We prioritize data minimization and only share information when necessary for service provision or legal compliance:

Service Providers

We may share data with trusted partners who assist in delivering our services:

• Cloud Providers: For data storage using energy-efficient data centers
• Analytics Services: For improving service efficiency
• Payment Processors: For secure financial transactions
• IoT Platform Providers: For smart waste management systems

Regulatory & Compliance Sharing

We may disclose information to:

• Environmental Authorities: As required by EU and Estonian environmental regulations
• Government Agencies: For compliance with waste management and circular economy laws
• Auditors: For sustainability reporting verification

Research & Collaborative Projects

With explicit consent, anonymized environmental data may be shared with:

• Academic institutions for sustainability research
• Industry partners for circular economy initiatives
• EU-funded green innovation projects

We implement robust security measures to protect your data, aligned with our commitment to responsible resource management:

Technical Measures

• Encryption of data in transit and at rest
• Secure access controls and authentication
• Regular security assessments and updates
• Energy-efficient, secure data storage solutions

Organizational Measures

• Data protection training for all employees
• Clear data handling policies and procedures
• Regular privacy impact assessments
• Minimization of data collection and retention

Sustainability in Data Management

We extend our environmental commitment to data practices:

• Use of green data centers with renewable energy
• Data minimization to reduce storage energy consumption
• Efficient data processing to minimize computational resources
• Responsible data lifecycle management

Under GDPR and Estonian data protection laws, you have the following rights:

• Right to Access: Request copies of your personal data
• Right to Rectification: Request correction of inaccurate data
• Right to Erasure: Request deletion of your data under certain conditions
• Right to Restrict Processing: Request limitation of how we use your data
• Right to Data Portability: Receive your data in a structured, commonly used format
• Right to Object: Object to our processing of your personal data
• Right to Withdraw Consent: Withdraw consent at any time where applicable
• Right to Environmental Data Transparency: Request information about how environmental data is used for sustainability improvements

To exercise these rights, please contact us using the information in the "Contact Us" section below.

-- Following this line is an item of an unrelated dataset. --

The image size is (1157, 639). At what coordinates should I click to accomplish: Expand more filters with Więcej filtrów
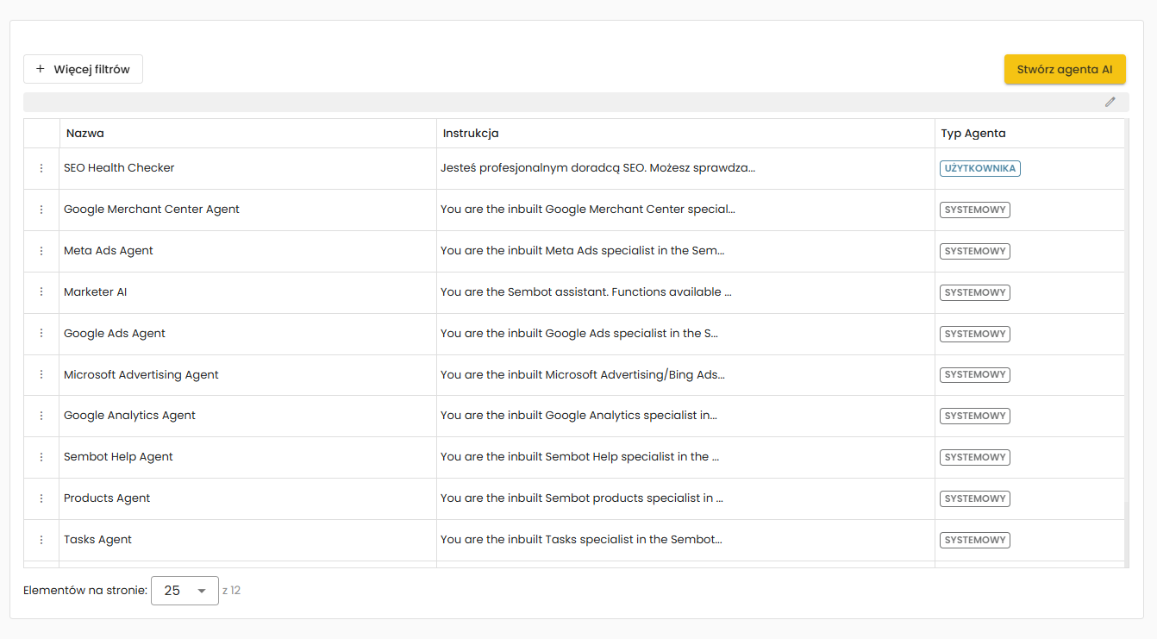click(83, 69)
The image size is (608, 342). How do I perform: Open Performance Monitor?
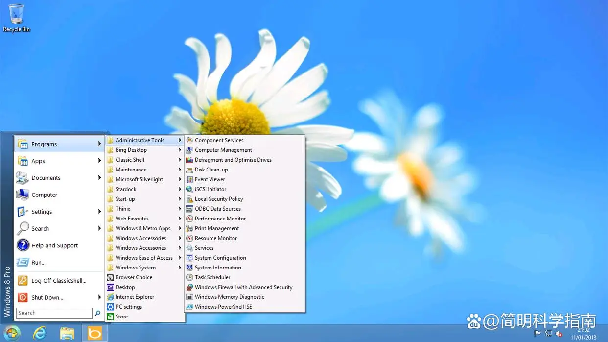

As an Estonian company serving international clients, we may transfer data outside the European Economic Area (EEA). All such transfers comply with GDPR requirements:

• Use of EU-approved standard contractual clauses
• Transfers to countries with adequacy decisions
• Implementation of additional safeguards where needed
• Transparency about data transfer locations

For our IoT and monitoring services, data processing may occur in multiple locations to ensure optimal service delivery while maintaining data protection standards.

We retain personal data only as long as necessary for the purposes outlined in this policy:

• Client Data: Retained for the duration of our service agreement and 7 years thereafter for legal and tax purposes
• Environmental Data: Retained for analysis and reporting purposes, typically 10 years for compliance with environmental regulations
• Website Analytics: Retained for 26 months for service improvement
• Marketing Data: Retained until consent is withdrawn or after 3 years of inactivity

We regularly review our data retention practices and delete unnecessary data to minimize our digital environmental footprint.